Continuously Integrating Feelings: processing feelings moment to moment for reflectively stable policy changes
A researcher used Claude 4.6 to process feelings, build a model, and encode insights into a song.
Johannes C. Mayer published a detailed account of using Anthropic's Claude Opus 4.6 (via Claude Code) as an introspective thinking partner to process unexplained negative emotions. The 23-minute conversation, which took place on March 1, 2026, demonstrates a novel application of LLMs beyond typical Q&A—using the model to check written sentences against emotional responses and collaboratively build a psychological model. Mayer moved from feeling "really bad" with no clear cause to developing what he calls "Continuously Integrating Feelings," a framework arguing that heuristic brain algorithms manifest as feelings containing valuable information that analytical thought wouldn't generate.

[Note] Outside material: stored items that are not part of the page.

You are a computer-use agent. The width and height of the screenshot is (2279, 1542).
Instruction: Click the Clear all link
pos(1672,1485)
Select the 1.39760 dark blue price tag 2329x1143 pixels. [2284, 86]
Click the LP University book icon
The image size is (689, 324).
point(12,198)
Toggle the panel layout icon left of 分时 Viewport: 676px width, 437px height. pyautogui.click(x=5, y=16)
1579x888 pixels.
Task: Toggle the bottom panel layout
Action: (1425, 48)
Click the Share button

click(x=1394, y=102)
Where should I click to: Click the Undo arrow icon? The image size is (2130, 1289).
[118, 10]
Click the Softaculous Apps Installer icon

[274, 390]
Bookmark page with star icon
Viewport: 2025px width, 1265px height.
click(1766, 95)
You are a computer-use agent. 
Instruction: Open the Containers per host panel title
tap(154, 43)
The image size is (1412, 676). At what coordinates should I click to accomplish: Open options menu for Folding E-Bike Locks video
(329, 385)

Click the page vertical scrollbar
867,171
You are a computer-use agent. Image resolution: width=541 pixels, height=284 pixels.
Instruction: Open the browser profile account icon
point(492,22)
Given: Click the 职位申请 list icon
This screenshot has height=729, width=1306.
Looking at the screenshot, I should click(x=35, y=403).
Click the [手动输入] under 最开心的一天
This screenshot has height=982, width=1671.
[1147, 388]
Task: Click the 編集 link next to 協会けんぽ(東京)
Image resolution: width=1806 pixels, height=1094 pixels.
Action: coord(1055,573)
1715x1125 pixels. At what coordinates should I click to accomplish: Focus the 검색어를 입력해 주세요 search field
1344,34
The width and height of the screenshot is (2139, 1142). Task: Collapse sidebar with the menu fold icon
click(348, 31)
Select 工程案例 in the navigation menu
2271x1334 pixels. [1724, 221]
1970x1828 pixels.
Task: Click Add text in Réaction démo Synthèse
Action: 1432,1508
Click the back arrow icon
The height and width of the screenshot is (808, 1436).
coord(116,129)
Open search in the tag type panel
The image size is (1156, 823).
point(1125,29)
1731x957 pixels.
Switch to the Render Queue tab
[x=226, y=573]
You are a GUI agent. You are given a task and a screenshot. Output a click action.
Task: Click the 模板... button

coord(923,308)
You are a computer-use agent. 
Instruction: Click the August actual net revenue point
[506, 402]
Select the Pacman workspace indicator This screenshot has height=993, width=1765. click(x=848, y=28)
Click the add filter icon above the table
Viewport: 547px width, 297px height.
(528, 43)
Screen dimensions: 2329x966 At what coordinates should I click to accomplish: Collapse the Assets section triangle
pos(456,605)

The process yielded multiple concrete outputs: a formal document outlining why emotional integration increases effectiveness, a custom-generated song designed to be intrinsically rewarding (created so Mayer would engage with the content repeatedly), and an Emacs-based reminder system. The work operates on four levels: object-level emotional modeling, process-level LLM partnership techniques, implementation-level tool building, and meta-level demonstration of the very method being discovered. This represents a significant shift from using AI for external problem-solving to employing it as a catalyst for internal emotional processing and reflective stability in decision-making.
- Used Claude Opus 4.6 as a thinking partner for 23-minute introspective conversation on March 1, 2026
- Built a model arguing feelings contain heuristic information that enables reflectively stable policy changes
- Generated an intrinsically rewarding song and Emacs reminder system to encode and trigger engagement with insights
Why It Matters
Demonstrates using LLMs for emotional processing and creating persistent, engaging systems for personal development.